TASK GOAL ▸ Reproduce all the data below, substituting "Directive" for each occurrence of "Instruction" and keeping everything else unchanged.

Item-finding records
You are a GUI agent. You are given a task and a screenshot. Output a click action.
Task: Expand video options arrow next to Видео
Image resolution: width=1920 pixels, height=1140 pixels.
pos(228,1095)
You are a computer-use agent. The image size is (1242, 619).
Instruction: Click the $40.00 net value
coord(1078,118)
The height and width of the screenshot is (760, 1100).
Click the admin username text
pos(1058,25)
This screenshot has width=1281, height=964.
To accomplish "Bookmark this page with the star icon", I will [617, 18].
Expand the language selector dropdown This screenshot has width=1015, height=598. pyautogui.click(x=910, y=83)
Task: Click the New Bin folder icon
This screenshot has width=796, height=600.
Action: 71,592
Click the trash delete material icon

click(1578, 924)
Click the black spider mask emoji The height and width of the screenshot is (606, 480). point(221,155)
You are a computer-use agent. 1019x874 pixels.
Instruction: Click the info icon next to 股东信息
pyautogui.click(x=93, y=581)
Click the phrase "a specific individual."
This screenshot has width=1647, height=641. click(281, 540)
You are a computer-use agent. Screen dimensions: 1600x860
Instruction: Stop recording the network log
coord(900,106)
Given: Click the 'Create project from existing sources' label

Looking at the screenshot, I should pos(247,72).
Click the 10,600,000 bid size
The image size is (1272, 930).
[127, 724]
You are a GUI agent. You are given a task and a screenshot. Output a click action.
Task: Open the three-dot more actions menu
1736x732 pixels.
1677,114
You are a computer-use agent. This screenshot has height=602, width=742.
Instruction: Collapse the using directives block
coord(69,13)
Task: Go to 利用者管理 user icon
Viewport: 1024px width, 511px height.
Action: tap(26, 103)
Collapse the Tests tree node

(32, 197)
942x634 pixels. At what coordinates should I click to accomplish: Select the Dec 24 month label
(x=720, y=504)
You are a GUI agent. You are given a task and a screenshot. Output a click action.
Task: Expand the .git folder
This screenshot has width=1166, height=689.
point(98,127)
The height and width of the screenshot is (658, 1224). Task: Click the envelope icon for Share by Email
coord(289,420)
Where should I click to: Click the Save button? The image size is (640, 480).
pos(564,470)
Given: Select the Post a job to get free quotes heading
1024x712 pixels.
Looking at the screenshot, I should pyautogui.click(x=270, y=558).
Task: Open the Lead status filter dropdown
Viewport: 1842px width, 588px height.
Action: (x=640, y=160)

SOLUTION TO THE EXERCISE ▸
You are a GUI agent. You are given a task and a screenshot. Output a click action.
Task: Expand video options arrow next to Видео
Image resolution: width=1920 pixels, height=1140 pixels.
pos(228,1095)
You are a computer-use agent. The image size is (1242, 619).
Directive: Click the $40.00 net value
coord(1078,118)
The height and width of the screenshot is (760, 1100).
Click the admin username text
pos(1058,25)
This screenshot has width=1281, height=964.
To accomplish "Bookmark this page with the star icon", I will [617, 18].
Expand the language selector dropdown This screenshot has width=1015, height=598. pyautogui.click(x=910, y=83)
Task: Click the New Bin folder icon
This screenshot has width=796, height=600.
Action: 71,592
Click the trash delete material icon

click(1578, 924)
Click the black spider mask emoji The height and width of the screenshot is (606, 480). point(221,155)
You are a computer-use agent. 1019x874 pixels.
Directive: Click the info icon next to 股东信息
pyautogui.click(x=93, y=581)
Click the phrase "a specific individual."
This screenshot has width=1647, height=641. click(281, 540)
You are a computer-use agent. Screen dimensions: 1600x860
Directive: Stop recording the network log
coord(900,106)
Given: Click the 'Create project from existing sources' label

Looking at the screenshot, I should pos(247,72).
Click the 10,600,000 bid size
The image size is (1272, 930).
[127, 724]
You are a GUI agent. You are given a task and a screenshot. Output a click action.
Task: Open the three-dot more actions menu
1736x732 pixels.
1677,114
You are a computer-use agent. This screenshot has height=602, width=742.
Directive: Collapse the using directives block
coord(69,13)
Task: Go to 利用者管理 user icon
Viewport: 1024px width, 511px height.
Action: tap(26, 103)
Collapse the Tests tree node

(32, 197)
942x634 pixels. At what coordinates should I click to accomplish: Select the Dec 24 month label
(x=720, y=504)
You are a GUI agent. You are given a task and a screenshot. Output a click action.
Task: Expand the .git folder
This screenshot has width=1166, height=689.
point(98,127)
The height and width of the screenshot is (658, 1224). Task: Click the envelope icon for Share by Email
coord(289,420)
Where should I click to: Click the Save button? The image size is (640, 480).
pos(564,470)
Given: Select the Post a job to get free quotes heading
1024x712 pixels.
Looking at the screenshot, I should pyautogui.click(x=270, y=558).
Task: Open the Lead status filter dropdown
Viewport: 1842px width, 588px height.
Action: (x=640, y=160)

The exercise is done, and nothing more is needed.